As described above, the rupture detection unit 3 detects the internal pressure of the tire T by the pressure sensor 31 and also detects the pressure between the vehicle body B and the wheels W _FR , W _FL , W _RR , and W _RL by the stroke sensor 33. The relative distance can be detected to detect the rupture of the tire T based on the relative distance. The rupture detection unit 3 monitors the four pressure sensors 31, the four stroke sensors 33, the pressure detected by the pressure sensor 31, and the relative distance detected by the stroke sensor 33, and makes the same determination as described above. The rupture of the tire T may be detected by a method. As described above, when the pressure sensor 31 and the stroke sensor 33 are used in combination, the rupture detection unit 3 can accurately detect the rupture of the tire T, and even if there is a failure in either the pressure sensor 31 or the stroke sensor 33, the tire T Can detect the explosion of

  Continuing on, the vehicle body posture control device 1 of the present embodiment is provided with a speed sensor 6 as a speed detection unit that detects the speed of the vehicle V. The speed sensor 6 inputs the detected speed to the control unit 2. Further, the vehicle body posture control device 1 of the present embodiment includes the yaw rate sensor 7 attached to the vehicle body B and the acceleration sensor 8 for detecting the lateral acceleration of the vehicle body B (lateral acceleration). The yaw rate sensor 7 detects a yaw rate which is an angular velocity about an axis in the vertical direction passing through the center of gravity of the vehicle body B and inputs the detected yaw rate to the control unit 2. The acceleration sensor 8 detects an acceleration in the lateral direction which is the lateral direction of the vehicle body B, that is, a lateral acceleration, and inputs the detected acceleration to the control unit 2.

  The control unit 2 includes a posture stabilization control unit 21 and a steering control unit 22. When the posture stabilization control unit 21 receives the burst signal from the rupture detection unit 3, the posture stabilization control unit 21 executes posture stabilization control when the speed detected by the speed sensor 6 is equal to or higher than the speed threshold. The control unit 2 controls the suspension device corresponding to the wheel in which the burst of the tire T is detected in posture stability control so as to suppress the decrease in the height of the vehicle body B immediately above, and the burst of the tire T is detected. The suspension system corresponding to the non-wheel is controlled so as not to prevent the reduction of the vehicle height of the vehicle body B immediately above.

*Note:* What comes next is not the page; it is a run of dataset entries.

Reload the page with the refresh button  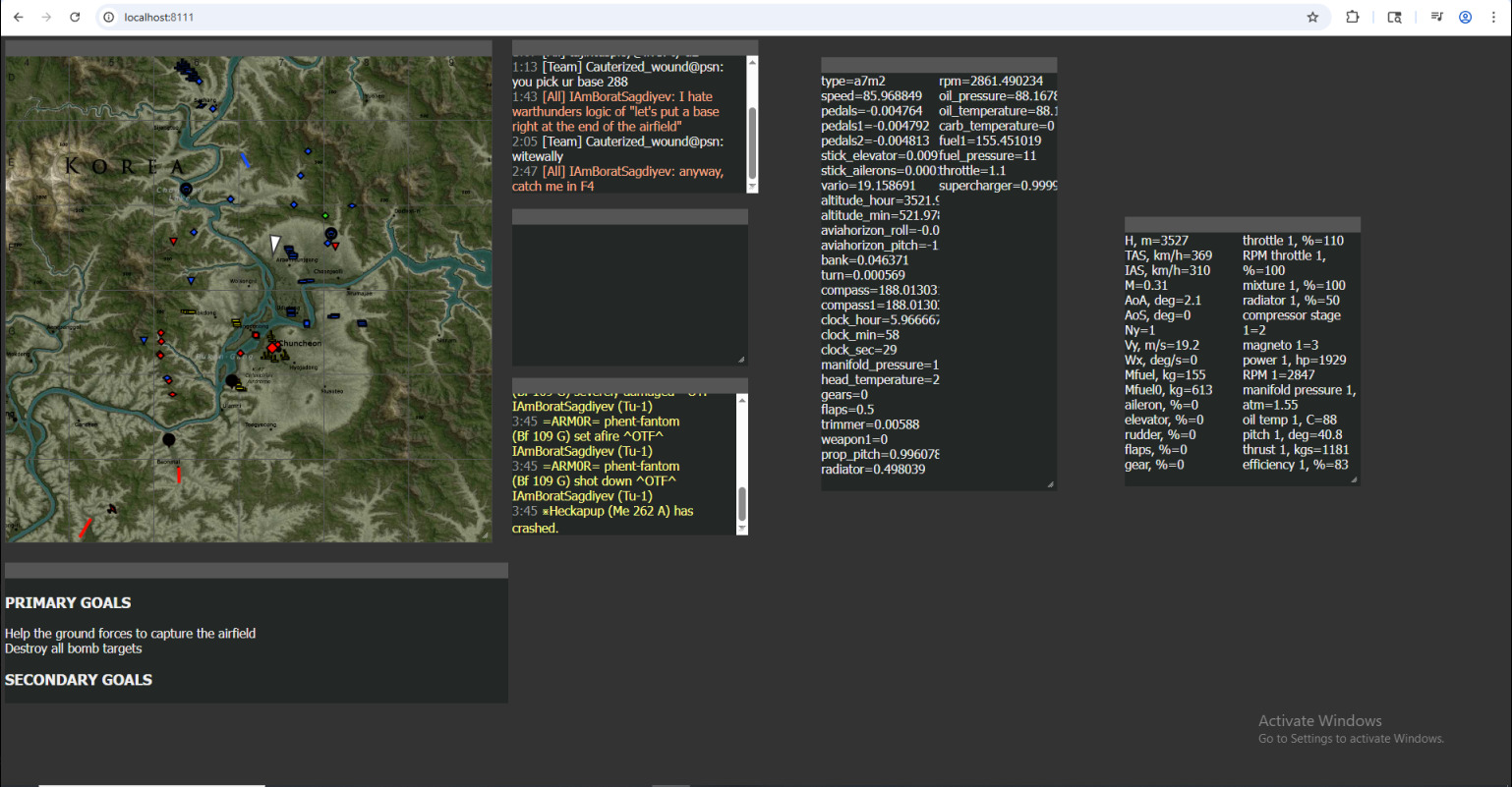tap(76, 17)
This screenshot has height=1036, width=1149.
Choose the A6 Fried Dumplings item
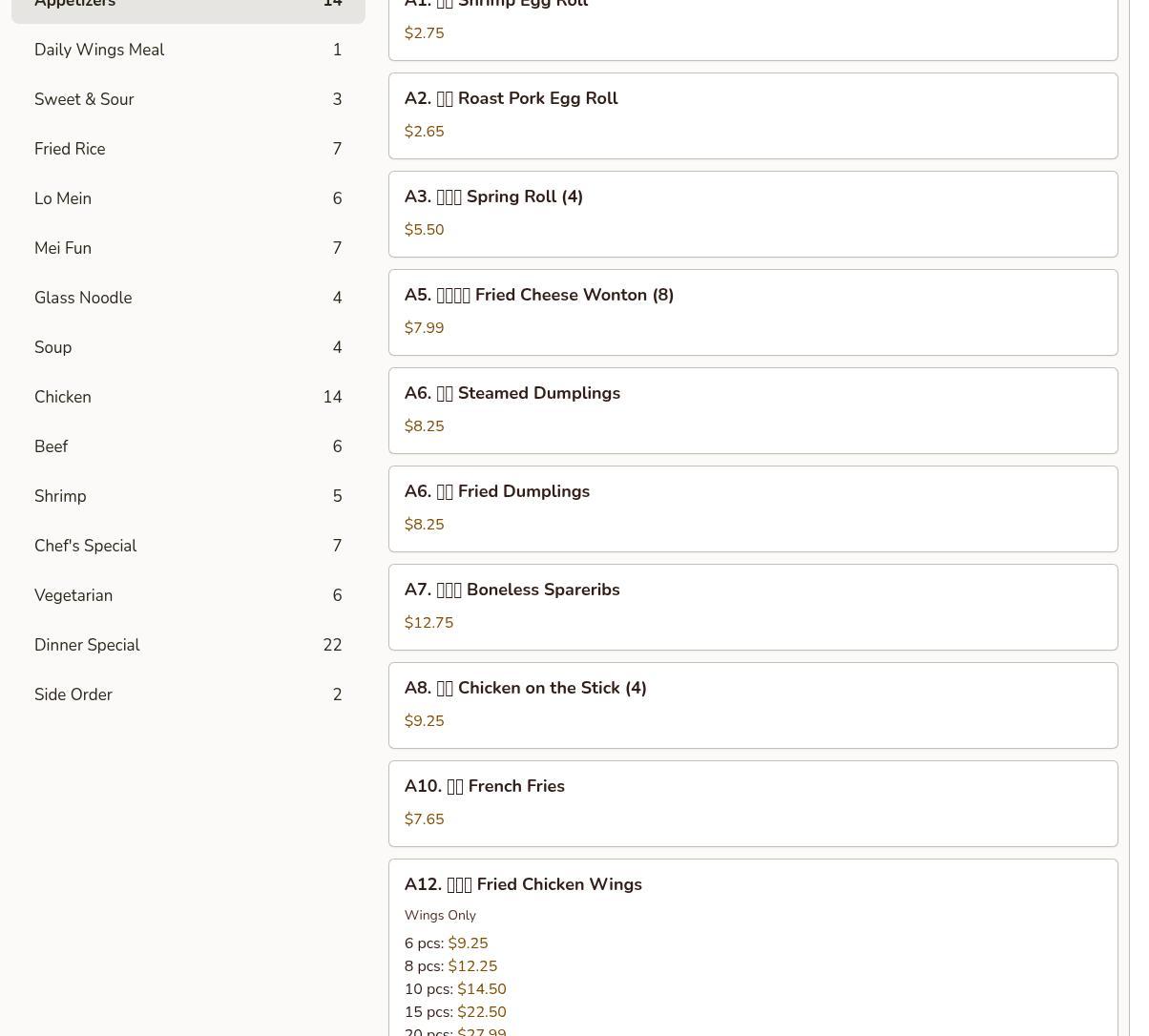click(752, 508)
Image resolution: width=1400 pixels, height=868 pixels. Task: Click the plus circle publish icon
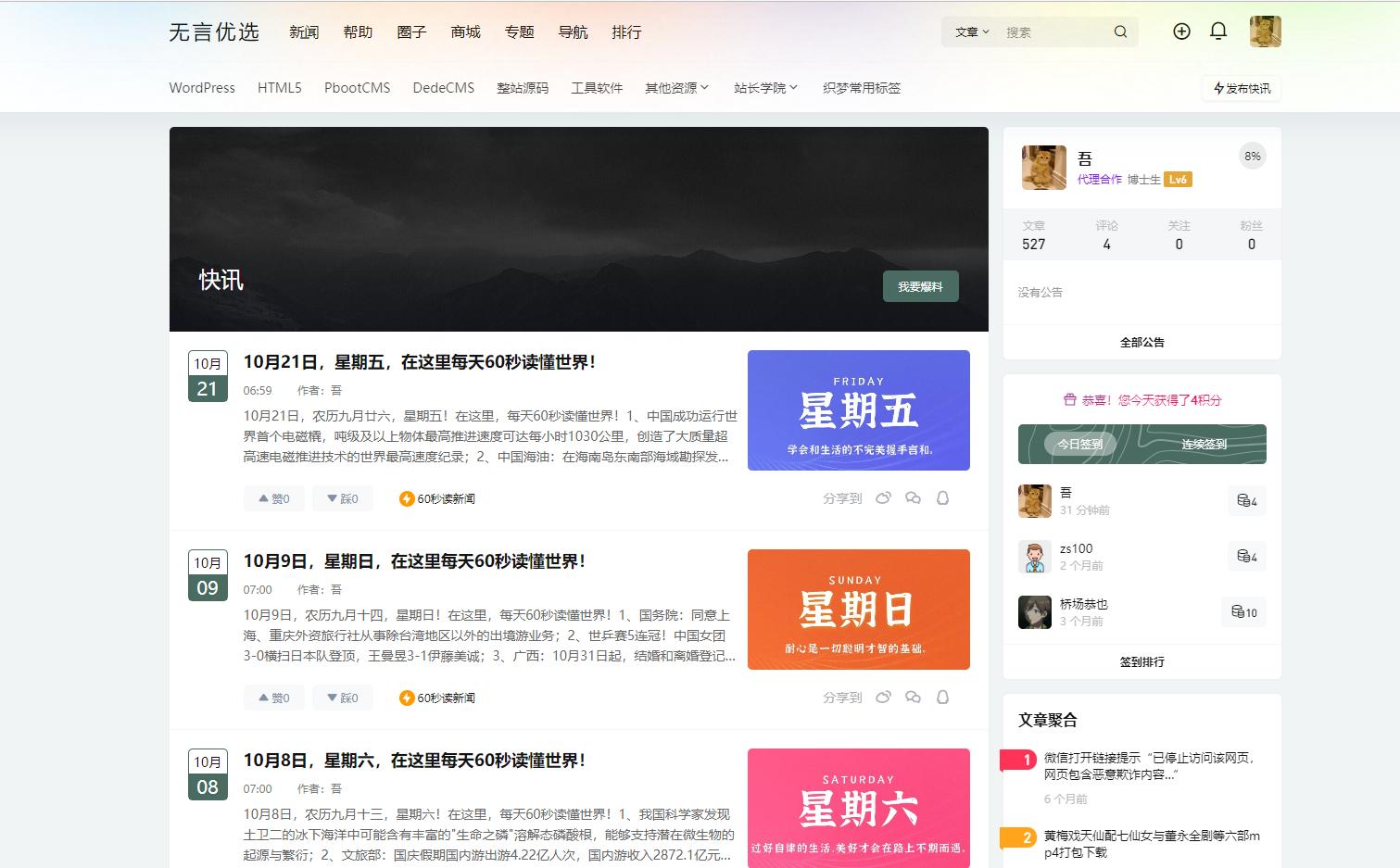click(1181, 31)
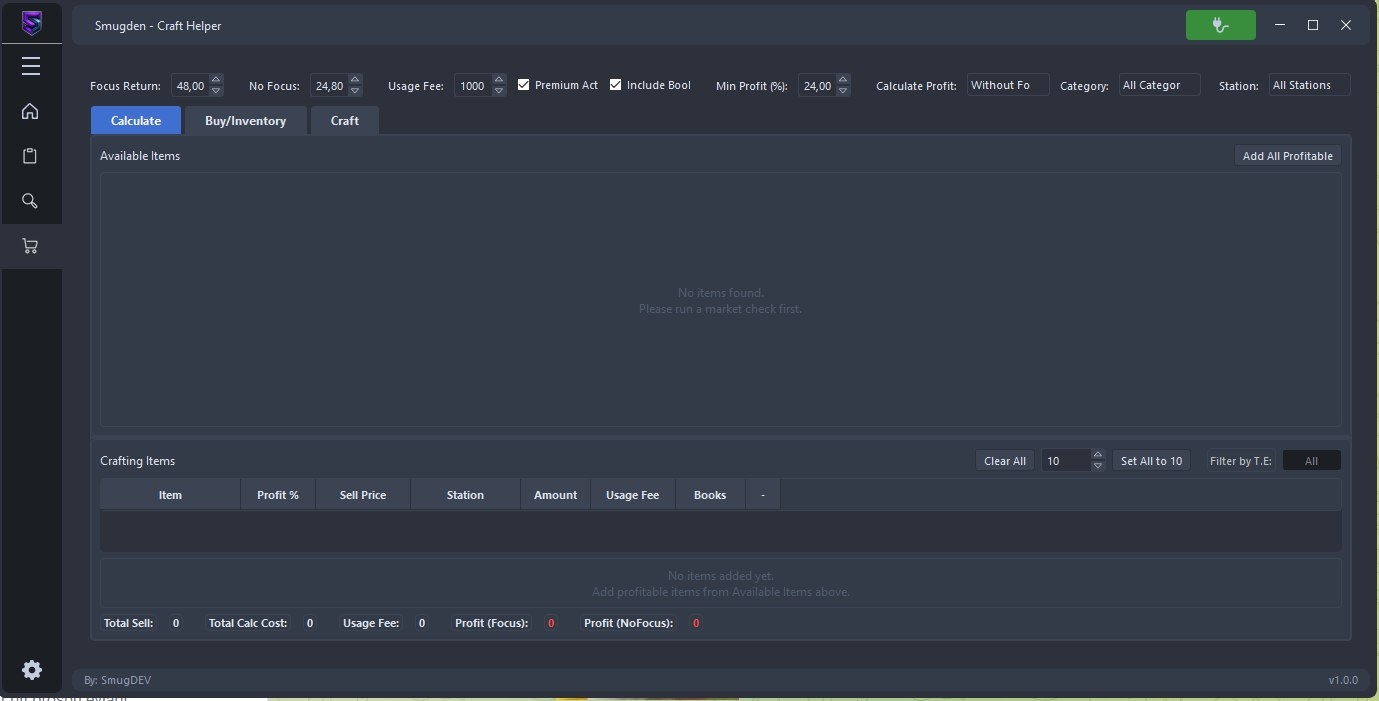Open settings gear in sidebar
The width and height of the screenshot is (1379, 701).
click(x=31, y=670)
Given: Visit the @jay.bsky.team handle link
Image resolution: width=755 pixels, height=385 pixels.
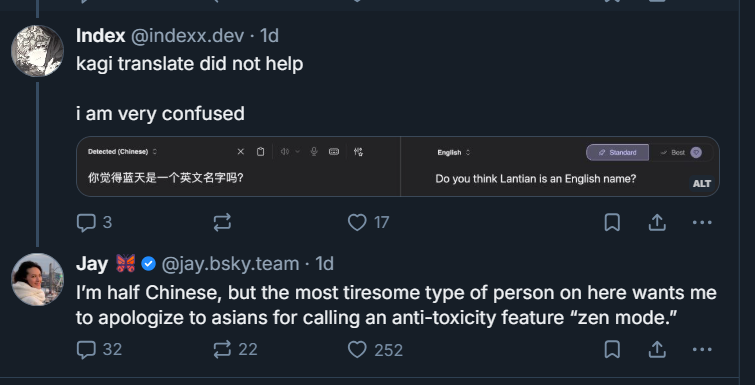Looking at the screenshot, I should tap(230, 264).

  More specifically, when the posture stability control unit 21 receives the burst signal, the posture stability control unit 21 compares the speed input from the speed sensor 6 as the speed detection unit with the speed threshold, and the detected speed is equal to or higher than the speed threshold. Perform posture stability control. The speed threshold may be set to a traveling speed at which the behavior of the vehicle V is disturbed when the tire T bursts and the driver can not control the vehicle V. Specifically, the speed threshold may be set to about 30 km / h to 40 km / h, but may be set to any value. When the traveling speed of the vehicle V is low, even if the tire T bursts or the vehicle V disturbs its behavior, the vehicle V can be stopped by the driver's braking operation before the vehicle V reaches spin or meandering. . In addition, if posture stability control is performed when the speed is low and there is no fear of sudden turning or spin of the automobile V, the driver may continue traveling without being aware of the rupture of the tire T. By not executing the attitude stable control, it is possible to prevent the driver from traveling as it is. Therefore, when the detected speed is less than the speed threshold, the posture stabilization control unit 21 according to the present embodiment does not execute the posture stabilization control even when the burst signal is received, but does not monitor the speed but does not monitor the speed independently. Posture stabilization control may be performed when a burst signal is received. Further, in the posture stability control unit 21, the velocity of the vehicle V is monitored by the rupture detection unit 3 without monitoring the velocity of the vehicle V, and the velocity is the velocity even if the rupture determination unit 32, 34 detects rupture of the tire T. The burst signal may not be output to the control unit 2 unless the threshold value is exceeded.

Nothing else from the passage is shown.